One thing that may be holding you back from ending the relationship with your spouse is not knowing how child support will be calculated. If you are the parent who will be on the receiving end, you may worry that the amount that you will be awarded will be insufficient to maintain the standard of living to which your children are accustomed.
If you are the parent who has to provide the child support, you may worry that the amount that you will be required to pay will be so large that it will leave you in dire financial straits, unable to rebuild your life in this new stage. In either case, it is recommended to get help from a child support lawyer in Phoenix to understand the law and how these payments are calculated.
Here are some things to consider:
- Your situation is unique so certain factors that may weigh into the obligation will not apply to everyone else.
- The statutes that govern child support vary by state so you must understand the parameters marked by where you live.
- There are two main methods used to calculate child support and these are the Income Shares Model and the Percentage Income Model.
Understanding the Income Shares Model
This is the model used by most states and it aims to proportionally divide the costs to raise a child based on the income of the parents. In this formula, the court will determine the amount needed every month to cover the child’s needs and then figure out how much each parent would have to contribute to it depending on how much money each parent makes.
The parent with whom the child will be residing will receive the amount from the other parent and add to it the amount they have to contribute themselves. The courts may also take into account the number of children that require this support, whether there are any extraordinary medical expenses and more.
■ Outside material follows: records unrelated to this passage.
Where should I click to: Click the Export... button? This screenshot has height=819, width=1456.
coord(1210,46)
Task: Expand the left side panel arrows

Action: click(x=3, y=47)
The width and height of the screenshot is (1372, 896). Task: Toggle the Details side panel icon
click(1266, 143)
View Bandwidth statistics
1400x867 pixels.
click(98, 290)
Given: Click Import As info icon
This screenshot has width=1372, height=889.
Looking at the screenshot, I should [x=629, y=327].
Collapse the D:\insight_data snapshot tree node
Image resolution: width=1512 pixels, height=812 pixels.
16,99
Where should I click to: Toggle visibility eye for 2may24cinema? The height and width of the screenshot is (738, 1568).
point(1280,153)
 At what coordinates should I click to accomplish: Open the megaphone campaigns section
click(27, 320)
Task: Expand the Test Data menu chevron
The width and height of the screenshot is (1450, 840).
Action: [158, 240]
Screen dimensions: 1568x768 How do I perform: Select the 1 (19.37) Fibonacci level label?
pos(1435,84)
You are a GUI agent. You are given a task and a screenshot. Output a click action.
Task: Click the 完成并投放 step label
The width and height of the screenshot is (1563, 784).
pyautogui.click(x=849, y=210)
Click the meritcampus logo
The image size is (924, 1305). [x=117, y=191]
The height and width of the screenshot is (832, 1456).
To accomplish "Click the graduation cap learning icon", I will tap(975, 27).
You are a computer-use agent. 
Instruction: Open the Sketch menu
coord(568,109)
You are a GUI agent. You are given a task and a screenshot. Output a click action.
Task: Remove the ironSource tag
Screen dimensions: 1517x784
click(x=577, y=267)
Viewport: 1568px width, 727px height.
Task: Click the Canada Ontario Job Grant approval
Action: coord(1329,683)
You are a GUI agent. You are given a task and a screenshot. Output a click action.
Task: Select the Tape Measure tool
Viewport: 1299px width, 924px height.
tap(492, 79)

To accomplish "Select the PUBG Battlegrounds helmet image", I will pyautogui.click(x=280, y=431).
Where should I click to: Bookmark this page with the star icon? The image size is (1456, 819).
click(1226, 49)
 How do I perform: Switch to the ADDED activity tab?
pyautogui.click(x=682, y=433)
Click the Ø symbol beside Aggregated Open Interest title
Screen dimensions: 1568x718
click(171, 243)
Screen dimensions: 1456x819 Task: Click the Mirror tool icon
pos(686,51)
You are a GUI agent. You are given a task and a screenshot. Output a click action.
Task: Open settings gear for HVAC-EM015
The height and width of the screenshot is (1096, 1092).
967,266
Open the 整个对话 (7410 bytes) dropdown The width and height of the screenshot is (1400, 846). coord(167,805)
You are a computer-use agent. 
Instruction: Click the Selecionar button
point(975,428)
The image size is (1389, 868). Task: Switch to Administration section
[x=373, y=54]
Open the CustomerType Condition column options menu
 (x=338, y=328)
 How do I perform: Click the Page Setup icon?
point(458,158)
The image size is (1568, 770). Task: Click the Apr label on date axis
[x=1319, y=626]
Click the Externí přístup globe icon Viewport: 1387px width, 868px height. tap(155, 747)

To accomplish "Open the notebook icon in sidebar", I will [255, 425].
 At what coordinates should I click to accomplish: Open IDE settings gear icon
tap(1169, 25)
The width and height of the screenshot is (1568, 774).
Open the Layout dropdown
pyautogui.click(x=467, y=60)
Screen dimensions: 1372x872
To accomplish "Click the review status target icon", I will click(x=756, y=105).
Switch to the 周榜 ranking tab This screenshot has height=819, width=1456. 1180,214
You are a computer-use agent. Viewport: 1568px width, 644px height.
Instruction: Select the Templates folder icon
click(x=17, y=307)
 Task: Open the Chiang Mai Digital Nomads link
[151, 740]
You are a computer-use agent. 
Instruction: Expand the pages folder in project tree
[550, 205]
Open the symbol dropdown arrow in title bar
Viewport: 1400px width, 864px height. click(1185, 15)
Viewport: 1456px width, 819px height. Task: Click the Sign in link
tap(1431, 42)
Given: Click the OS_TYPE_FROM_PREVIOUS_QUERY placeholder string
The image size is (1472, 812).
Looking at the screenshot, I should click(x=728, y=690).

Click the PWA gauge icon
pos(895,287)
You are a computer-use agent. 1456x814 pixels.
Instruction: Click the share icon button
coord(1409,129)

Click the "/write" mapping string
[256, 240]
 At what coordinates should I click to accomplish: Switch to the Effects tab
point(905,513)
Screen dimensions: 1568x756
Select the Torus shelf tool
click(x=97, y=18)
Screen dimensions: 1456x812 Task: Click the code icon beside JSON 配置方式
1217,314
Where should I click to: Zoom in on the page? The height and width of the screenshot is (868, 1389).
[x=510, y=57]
If the child will divide their time equally between both parents, the amount that each one has to contribute will also vary. To verify how the amount you have to contribute for child support would change if the children lived half of the time with you, talk to your lawyer.
Understanding the Percentage of Income Model
This child support model is based on the income of the parent who will not have physical custody of the child. The court takes the income of this parent and attributes a percentage that will be used as child support based on state factors.
Although this formula is easier to calculate, it has been argued that it is not necessarily the fairest one. It does not take into account the custody arrangement which is why you must discuss this with your attorney.
If you have to provide child support according to this method, you should know that this amount can be reviewed periodically and that you also have the right to file to modify the child support agreement if your circumstances change.